[DATA EXTRACTS — start]
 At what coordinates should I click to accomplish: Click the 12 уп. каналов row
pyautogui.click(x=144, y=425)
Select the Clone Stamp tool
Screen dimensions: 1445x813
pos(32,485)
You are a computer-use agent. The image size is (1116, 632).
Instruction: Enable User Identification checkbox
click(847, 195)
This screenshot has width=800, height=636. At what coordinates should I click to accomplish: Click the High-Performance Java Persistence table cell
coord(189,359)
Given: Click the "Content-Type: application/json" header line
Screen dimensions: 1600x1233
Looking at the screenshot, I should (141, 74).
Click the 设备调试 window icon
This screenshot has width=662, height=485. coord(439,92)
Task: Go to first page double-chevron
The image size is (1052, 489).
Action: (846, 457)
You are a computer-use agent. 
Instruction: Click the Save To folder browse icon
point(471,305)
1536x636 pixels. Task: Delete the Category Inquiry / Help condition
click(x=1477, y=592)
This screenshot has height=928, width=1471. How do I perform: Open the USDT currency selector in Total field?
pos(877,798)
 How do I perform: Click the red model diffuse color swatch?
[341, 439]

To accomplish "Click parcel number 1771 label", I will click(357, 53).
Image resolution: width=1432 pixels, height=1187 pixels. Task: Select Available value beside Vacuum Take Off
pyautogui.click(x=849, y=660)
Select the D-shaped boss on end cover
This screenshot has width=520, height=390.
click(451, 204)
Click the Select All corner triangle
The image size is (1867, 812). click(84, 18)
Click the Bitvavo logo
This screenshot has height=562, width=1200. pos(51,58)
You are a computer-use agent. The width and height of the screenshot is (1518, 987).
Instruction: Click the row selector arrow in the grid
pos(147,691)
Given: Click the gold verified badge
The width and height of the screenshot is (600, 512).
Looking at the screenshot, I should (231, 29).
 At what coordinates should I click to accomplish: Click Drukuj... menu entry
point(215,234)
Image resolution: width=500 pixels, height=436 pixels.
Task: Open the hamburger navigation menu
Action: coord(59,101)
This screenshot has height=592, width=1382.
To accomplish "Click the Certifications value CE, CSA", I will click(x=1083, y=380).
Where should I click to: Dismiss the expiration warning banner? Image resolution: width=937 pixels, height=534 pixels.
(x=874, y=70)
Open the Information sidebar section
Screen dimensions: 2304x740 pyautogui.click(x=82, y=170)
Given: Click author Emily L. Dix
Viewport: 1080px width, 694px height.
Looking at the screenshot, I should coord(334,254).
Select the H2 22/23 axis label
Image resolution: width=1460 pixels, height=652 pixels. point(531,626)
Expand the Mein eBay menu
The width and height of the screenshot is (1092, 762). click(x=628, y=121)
[DATA EXTRACTS — finish]
_EXERCISE PROMPT_. The exact wording of every entry above should be written out again.

_TASK SOLUTION_.
 At what coordinates should I click to accomplish: Click the 12 уп. каналов row
pyautogui.click(x=144, y=425)
Select the Clone Stamp tool
Screen dimensions: 1445x813
pos(32,485)
You are a computer-use agent. The image size is (1116, 632).
Instruction: Enable User Identification checkbox
click(847, 195)
This screenshot has width=800, height=636. At what coordinates should I click to accomplish: Click the High-Performance Java Persistence table cell
coord(189,359)
Given: Click the "Content-Type: application/json" header line
Screen dimensions: 1600x1233
Looking at the screenshot, I should (141, 74).
Click the 设备调试 window icon
This screenshot has width=662, height=485. coord(439,92)
Task: Go to first page double-chevron
The image size is (1052, 489).
Action: (846, 457)
You are a computer-use agent. 
Instruction: Click the Save To folder browse icon
point(471,305)
1536x636 pixels. Task: Delete the Category Inquiry / Help condition
click(x=1477, y=592)
This screenshot has height=928, width=1471. How do I perform: Open the USDT currency selector in Total field?
pos(877,798)
 How do I perform: Click the red model diffuse color swatch?
[341, 439]

To accomplish "Click parcel number 1771 label", I will click(357, 53).
Image resolution: width=1432 pixels, height=1187 pixels. Task: Select Available value beside Vacuum Take Off
pyautogui.click(x=849, y=660)
Select the D-shaped boss on end cover
This screenshot has width=520, height=390.
click(451, 204)
Click the Select All corner triangle
The image size is (1867, 812). click(84, 18)
Click the Bitvavo logo
This screenshot has height=562, width=1200. pos(51,58)
You are a computer-use agent. The width and height of the screenshot is (1518, 987).
Instruction: Click the row selector arrow in the grid
pos(147,691)
Given: Click the gold verified badge
The width and height of the screenshot is (600, 512).
Looking at the screenshot, I should (231, 29).
 At what coordinates should I click to accomplish: Click Drukuj... menu entry
point(215,234)
Image resolution: width=500 pixels, height=436 pixels.
Task: Open the hamburger navigation menu
Action: coord(59,101)
This screenshot has height=592, width=1382.
To accomplish "Click the Certifications value CE, CSA", I will click(x=1083, y=380).
Where should I click to: Dismiss the expiration warning banner? Image resolution: width=937 pixels, height=534 pixels.
(x=874, y=70)
Open the Information sidebar section
Screen dimensions: 2304x740 pyautogui.click(x=82, y=170)
Given: Click author Emily L. Dix
Viewport: 1080px width, 694px height.
Looking at the screenshot, I should coord(334,254).
Select the H2 22/23 axis label
Image resolution: width=1460 pixels, height=652 pixels. point(531,626)
Expand the Mein eBay menu
The width and height of the screenshot is (1092, 762). click(x=628, y=121)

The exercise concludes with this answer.